After more than 17 years and $80 billion to build them up, Afghan security forces still struggle to secure their country, while corruption and other challenges strain their ability to maintain equipment and facilities provided by foreign forces, largely the United States.
FOB Shank’s fate — left to rot in the hands of overwhelmed Afghans — illustrates those challenges…
Roaming packs of feral dogs now bed down at what was once Shank’s busy helicopter landing pad. Crows pick over scrap heaps amid metal tent skeletons whose torn plastic skins whip in the wind. Snow blows through collapsed walls of wood huts that once housed military offices.
As more Americans have been pushed out to Dahlke to advise front line units in the past year, U.S. troops have forayed into the wasteland to reclaim abandoned equipment, such as heaters and generators.

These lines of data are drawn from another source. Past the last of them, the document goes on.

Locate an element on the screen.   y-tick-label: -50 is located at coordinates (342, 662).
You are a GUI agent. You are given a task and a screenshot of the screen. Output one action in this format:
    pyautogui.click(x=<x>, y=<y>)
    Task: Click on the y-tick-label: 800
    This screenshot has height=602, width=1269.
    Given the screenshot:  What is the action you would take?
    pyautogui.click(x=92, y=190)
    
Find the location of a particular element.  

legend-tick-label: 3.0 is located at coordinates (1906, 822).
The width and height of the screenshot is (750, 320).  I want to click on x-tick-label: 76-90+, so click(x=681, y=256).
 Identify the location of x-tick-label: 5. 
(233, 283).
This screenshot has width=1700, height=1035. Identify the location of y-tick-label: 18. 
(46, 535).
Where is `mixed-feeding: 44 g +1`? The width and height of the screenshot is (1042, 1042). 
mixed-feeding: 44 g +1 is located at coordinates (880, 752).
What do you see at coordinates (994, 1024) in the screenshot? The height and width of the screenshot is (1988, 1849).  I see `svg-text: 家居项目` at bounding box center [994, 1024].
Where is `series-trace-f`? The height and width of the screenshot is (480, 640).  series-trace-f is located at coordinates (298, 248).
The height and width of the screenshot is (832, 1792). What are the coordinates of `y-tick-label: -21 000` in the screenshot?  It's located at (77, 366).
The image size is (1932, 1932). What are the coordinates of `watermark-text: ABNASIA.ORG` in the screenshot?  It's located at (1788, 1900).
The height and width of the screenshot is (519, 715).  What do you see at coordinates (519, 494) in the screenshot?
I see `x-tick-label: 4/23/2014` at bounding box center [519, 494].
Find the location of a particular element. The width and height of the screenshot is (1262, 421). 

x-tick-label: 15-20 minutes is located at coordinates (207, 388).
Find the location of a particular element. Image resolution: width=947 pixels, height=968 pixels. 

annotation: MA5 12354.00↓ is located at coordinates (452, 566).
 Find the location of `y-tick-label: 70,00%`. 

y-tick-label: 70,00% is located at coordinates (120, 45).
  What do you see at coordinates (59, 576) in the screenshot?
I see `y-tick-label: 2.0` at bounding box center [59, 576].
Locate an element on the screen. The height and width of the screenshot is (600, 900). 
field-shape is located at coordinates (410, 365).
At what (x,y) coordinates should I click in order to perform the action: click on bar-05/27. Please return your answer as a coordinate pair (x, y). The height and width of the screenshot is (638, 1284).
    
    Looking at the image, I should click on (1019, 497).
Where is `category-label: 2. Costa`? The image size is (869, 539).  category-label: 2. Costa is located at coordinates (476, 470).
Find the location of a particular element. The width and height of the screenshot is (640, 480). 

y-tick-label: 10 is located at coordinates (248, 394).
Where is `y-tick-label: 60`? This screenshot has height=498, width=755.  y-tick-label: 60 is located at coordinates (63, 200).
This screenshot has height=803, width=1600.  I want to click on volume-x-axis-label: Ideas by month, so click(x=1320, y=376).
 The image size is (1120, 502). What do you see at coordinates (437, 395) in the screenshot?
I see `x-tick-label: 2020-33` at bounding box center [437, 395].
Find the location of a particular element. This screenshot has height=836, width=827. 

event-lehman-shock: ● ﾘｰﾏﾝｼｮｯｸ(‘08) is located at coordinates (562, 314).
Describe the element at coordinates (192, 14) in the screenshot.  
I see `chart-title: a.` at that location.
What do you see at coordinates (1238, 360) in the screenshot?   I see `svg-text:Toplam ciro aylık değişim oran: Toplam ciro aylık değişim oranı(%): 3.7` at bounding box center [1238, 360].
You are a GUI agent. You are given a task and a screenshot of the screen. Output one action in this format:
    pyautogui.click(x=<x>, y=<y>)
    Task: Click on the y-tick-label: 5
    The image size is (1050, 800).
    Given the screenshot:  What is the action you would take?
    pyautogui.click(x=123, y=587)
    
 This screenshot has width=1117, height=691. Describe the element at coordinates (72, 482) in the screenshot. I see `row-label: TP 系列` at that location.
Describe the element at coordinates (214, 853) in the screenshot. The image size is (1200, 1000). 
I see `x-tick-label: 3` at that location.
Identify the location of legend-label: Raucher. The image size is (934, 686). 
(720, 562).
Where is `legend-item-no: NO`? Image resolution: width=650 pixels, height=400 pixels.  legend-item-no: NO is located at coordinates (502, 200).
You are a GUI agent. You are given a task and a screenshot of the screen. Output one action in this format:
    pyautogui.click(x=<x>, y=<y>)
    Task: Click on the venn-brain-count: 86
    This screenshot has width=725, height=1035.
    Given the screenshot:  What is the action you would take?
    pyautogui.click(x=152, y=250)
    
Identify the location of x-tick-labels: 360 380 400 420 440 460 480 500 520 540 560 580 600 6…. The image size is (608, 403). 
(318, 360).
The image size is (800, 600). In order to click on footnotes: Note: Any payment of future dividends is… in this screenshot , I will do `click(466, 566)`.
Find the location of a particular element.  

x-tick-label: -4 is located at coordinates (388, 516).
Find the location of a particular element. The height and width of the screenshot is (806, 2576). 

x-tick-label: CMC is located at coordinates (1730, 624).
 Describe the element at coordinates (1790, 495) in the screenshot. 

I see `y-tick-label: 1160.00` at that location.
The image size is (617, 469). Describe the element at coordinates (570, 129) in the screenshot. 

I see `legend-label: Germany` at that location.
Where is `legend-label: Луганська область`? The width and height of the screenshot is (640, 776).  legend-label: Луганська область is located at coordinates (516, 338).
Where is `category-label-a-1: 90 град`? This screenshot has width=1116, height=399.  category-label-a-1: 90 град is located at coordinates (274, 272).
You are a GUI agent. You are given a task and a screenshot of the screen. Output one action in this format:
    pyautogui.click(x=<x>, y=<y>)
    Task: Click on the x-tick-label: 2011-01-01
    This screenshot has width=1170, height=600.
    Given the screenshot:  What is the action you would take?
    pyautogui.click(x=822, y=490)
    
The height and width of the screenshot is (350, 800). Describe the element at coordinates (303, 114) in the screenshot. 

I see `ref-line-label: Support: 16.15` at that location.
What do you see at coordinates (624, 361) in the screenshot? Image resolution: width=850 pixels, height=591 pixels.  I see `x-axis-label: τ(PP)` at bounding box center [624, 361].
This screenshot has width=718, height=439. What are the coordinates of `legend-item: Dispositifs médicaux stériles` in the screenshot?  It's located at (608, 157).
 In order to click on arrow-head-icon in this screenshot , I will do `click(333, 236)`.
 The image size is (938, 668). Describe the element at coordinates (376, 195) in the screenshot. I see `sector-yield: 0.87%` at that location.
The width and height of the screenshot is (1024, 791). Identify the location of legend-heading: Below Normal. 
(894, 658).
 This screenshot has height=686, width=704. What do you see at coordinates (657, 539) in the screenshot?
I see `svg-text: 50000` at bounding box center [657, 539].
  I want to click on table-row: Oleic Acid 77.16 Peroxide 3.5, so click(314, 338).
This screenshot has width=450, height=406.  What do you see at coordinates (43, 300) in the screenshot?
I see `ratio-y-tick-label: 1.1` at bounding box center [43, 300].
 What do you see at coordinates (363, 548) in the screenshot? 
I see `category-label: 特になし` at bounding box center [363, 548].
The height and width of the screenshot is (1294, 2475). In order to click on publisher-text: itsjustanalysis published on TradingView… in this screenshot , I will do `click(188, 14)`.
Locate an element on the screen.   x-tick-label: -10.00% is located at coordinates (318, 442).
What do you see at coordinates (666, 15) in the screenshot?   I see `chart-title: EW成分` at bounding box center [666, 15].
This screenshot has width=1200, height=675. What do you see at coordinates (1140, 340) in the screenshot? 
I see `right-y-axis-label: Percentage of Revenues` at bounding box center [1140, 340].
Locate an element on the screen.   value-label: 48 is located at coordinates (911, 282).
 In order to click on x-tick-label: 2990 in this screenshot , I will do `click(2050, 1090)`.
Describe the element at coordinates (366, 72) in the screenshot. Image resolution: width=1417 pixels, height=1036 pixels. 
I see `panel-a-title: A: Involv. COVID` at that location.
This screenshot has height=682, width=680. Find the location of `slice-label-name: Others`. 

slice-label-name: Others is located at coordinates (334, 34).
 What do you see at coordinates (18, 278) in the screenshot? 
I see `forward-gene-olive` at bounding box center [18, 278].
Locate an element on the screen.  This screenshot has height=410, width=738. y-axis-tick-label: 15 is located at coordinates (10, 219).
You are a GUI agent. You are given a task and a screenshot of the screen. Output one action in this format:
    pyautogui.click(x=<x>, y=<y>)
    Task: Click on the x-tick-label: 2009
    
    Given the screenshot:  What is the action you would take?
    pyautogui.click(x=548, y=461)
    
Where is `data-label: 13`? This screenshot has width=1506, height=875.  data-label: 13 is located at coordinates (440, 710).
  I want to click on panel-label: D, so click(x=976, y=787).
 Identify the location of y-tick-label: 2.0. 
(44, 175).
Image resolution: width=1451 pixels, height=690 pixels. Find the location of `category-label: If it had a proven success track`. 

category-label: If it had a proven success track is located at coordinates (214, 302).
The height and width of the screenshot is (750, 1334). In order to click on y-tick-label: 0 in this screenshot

“You drive through and it’s like the ‘Walking Dead,’” 1st Lt. Tom Kopec, 26, a soldier in the 1st Cavalry Regiment, said in December. …
Even with a base full of troops, Safi couldn’t afford to maintain it, he said, claiming the facilities are too costly to run. Everything the Americans left requires power, he said, even bathroom door locks his troops have replaced with ordinary padlocks.
Despite $2 billion in U.S.-funded power projects, Afghanistan’s grid remains underdeveloped and unreliable, and bases often depend on electric generators to power lights, heaters and other equipment.
For just one of the big tents now rotting in Zombieland, the Americans would burn about 80 gallons of fuel a night, said Safi, who spent hours one January morning searching room to room in his headquarters for a working heater.
“Where are Afghans supposed to get that much fuel?” Safi asked. He said later: “The Americans, money has no value for them.” …
“We were being less than truthful with ourselves that the Afghans would be able to take care of these bases,” [retired General Richard P.] Mills said.